Cool DOIs

Cool DOIs

In 1998 Tim Berners-Lee coined the term cool URIs (1998), that is URIs that don’t change. We know that URLs referenced in the scholarly literature are often not cool, leading to link rot (Klein et al., 2014) and making it hard or impossible to find the referenced resource.

Cool URIs are, of course, a fundamental principle behind DOIs, with the two important concepts resolution (it is very hard to maintain a URL directly pointing at a resource) and policies (that all DOI registration agencies and organizations minting DOIs agree to maintain the redirection). The third essential element for DOIs, their data model, is not directly about persistent linking, but about the discoverability of the linked resources via standard metadata in a central index.
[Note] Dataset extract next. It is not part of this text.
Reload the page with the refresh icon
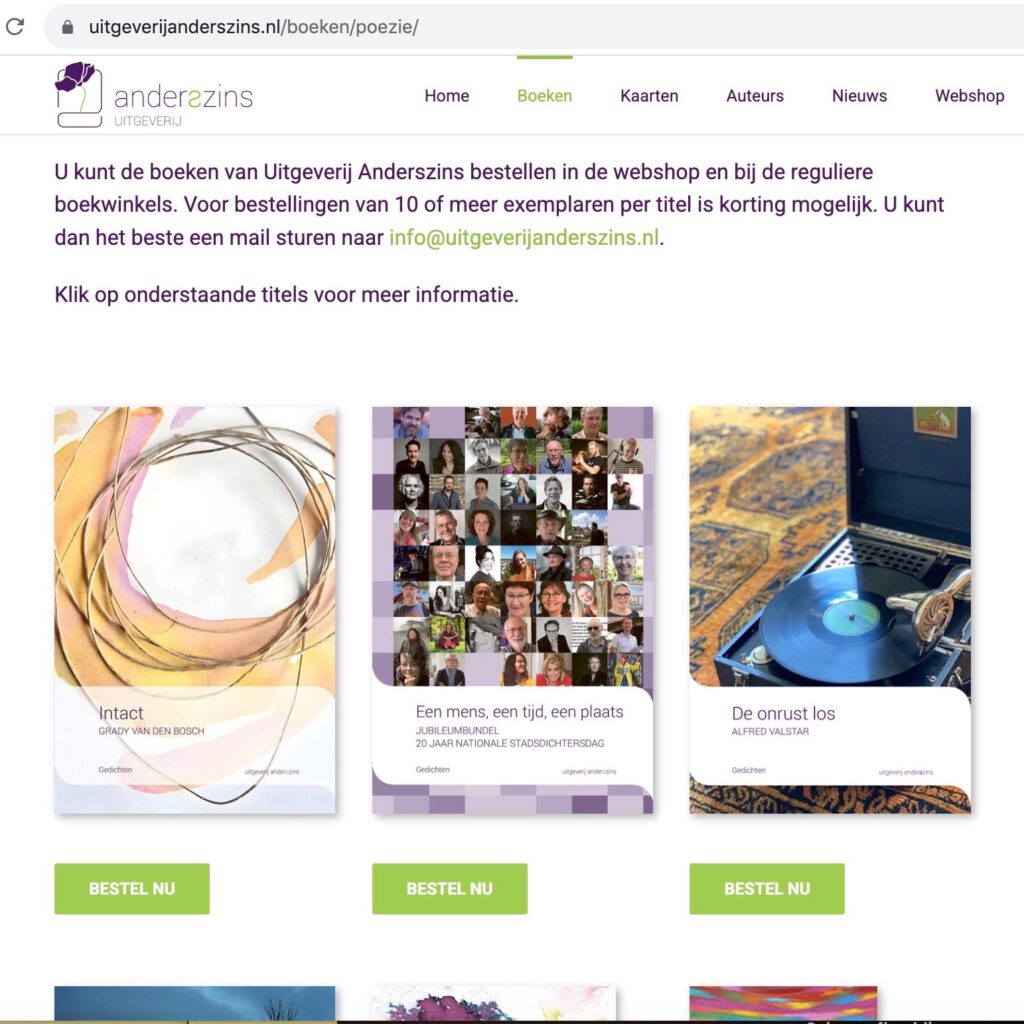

All DOIs, expressed as HTTP URI, are therefore cool URIs. So what is a cool DOI? And, furthermore, how to create and use them? To understand what a cool DOI is, we have to explain the three parts that make up a DOI:

The three parts that make up a DOI
The three parts that make up a DOI.

Proxy

The proxy is not part of the DOI specification, but almost all scholarly DOIs that users encounter today will be expressed as HTTP URLs. DataCite recommends that all DOIs are displayed as permanent URLs, consistent with the recommendations of other DOI registration agencies, e.g. the Crossref DOI display guidelines. When the DOI system was originally designed, it was thought that the DOI protocol would become widely used, but that clearly has not happened and displaying DOIs as doi:10.5281/ZENODO.31780 is therefore not recommended.

The DOI proxy enables the functionality of expressing DOIs as HTTP URIs. Users should also be aware of two these two recommendations:

  • Use doi.org instead of dx.doi.org as DNS name
  • Use the HTTPS protocol instead of HTTP protocol

Ed Pentz from Crossref makes the case for HTTPS in a September blog post. The web, and therefore also the scholarly web, is moving to HTTPS as the default. It is important that the DOI proxy redirects to HTTPS URLs, and it will take some time until all DataCite data centers use HTTPS for the landing pages their DOIs redirects to.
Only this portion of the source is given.